Pero el caos sobrevino cuando cayó una granada en el techo, que rebotó y se metió a la escuela y explotó. Una niña murió, varios sufrieron heridas y una pequeña en particular había quedado muy grave y llena de esquirlas. La vieron, la llevaron a la base donde le dieron asistencia, y se salvó. Lo que más sorprende de la historia es saber cómo personas que tienen cierta preparación pero no están acostumbradas a vivir situaciones de alto riesgo, actúan de la manera adecuada y toman las decisiones correctas.
“Fueron momentos muy duros, porque además de proteger a la gente debíamos preocuparnos de mantener fuertes a nuestros camaradas, que ninguno se alterara ni perdiera el control”, narraba Rodríguez, ya con el rostro enrojecido del ímpetu y quizás de lo que representaba revivir el momento.
Luego de quedar pensativo por instantes prosiguió: “El tiroteo duró como cinco horas, pero parecieron días, porque fue un tormento. Para colmo cuando los del FDLR se empezaron a dar cuenta que empezaban a perder, muchos venían, tiraban las armas y querían meterse en la escuela de pesados, y ahí otra preocupación más, que era detenerlos.
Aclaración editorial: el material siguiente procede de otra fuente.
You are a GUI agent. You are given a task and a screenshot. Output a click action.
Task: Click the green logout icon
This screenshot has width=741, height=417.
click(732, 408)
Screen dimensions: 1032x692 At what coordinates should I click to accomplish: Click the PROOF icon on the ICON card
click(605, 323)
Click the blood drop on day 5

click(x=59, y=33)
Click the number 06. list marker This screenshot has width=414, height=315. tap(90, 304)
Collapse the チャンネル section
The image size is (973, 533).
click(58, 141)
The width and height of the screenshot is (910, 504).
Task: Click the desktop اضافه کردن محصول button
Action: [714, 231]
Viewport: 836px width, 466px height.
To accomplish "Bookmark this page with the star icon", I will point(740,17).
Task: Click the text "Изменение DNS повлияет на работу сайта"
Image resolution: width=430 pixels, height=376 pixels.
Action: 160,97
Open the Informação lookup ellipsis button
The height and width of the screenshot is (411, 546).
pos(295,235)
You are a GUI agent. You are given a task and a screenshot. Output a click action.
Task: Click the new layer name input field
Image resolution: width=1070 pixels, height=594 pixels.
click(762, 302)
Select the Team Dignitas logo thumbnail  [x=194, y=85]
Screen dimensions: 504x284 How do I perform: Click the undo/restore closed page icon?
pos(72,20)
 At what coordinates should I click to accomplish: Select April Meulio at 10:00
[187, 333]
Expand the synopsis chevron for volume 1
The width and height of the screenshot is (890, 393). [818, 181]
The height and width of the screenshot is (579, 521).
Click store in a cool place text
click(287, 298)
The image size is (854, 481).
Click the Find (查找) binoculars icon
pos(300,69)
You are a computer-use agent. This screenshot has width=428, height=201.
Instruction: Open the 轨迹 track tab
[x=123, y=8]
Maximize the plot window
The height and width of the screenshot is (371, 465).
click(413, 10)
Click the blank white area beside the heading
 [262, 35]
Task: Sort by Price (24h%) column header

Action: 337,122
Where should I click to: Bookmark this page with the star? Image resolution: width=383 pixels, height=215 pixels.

Miles de cosas te pasan por la cabeza, es todo muy rápido, pero era fundamental mantener la calma, porque si uno se asusta y empieza a los tiros se complica de verdad”.
La desigualdad en cantidad de hombres asusta, según el soldado, eran seis en la escuela, más unos ochenta en la base. Del FDLR eran unos cuatrocientos hombres, y de la FARDC eran mil personas al menos.
A la precaria base llegaron heridos de ambos bandos. Las fuerzas de Naciones Unidas tienen la obligación de prestar asistencia a las FARDC, pero no al FDLR, sin embargo los uruguayos no dejaron de atender a nadie. “Sinceramente hay que estar ahí, estábamos ya sin suministros, con muchos heridos y hubo que esperar hasta el otro día para que vinieran los helicópteros a trasladar a los heridos, que eran como cincuenta, pero el uruguayo es así, no deja a nadie tirado”, explicó acerca de la compleja situación.
Al regreso Rodríguez tenía una gran razón para avanzar en el trabajo: su primer hijo en camino. Buscó un ascenso (tenía la cantidad de años y la aptitud probada en misión para hacer el curso que le permitiría subir un grado), lo solicitó, le aseguraron que le iban a dar la oportunidad pero finalmente se lo negaron. Fue la segunda vez que le pasó (la primera fue antes de la misión, motivo por el cual decidió irse, porque fue la opción que le quedó para mejorar su ingreso), y la determinante para renunciar al Ejército. Hoy consiguió otro trabajo en la industria metalúrgica, pero sigue sintiendo que su carrera es la militar, con verdadera vocación y temple comprobado, pero sin oportunidades.
(*) Colaboración especial de la periodista Cecilia Custodio en 180.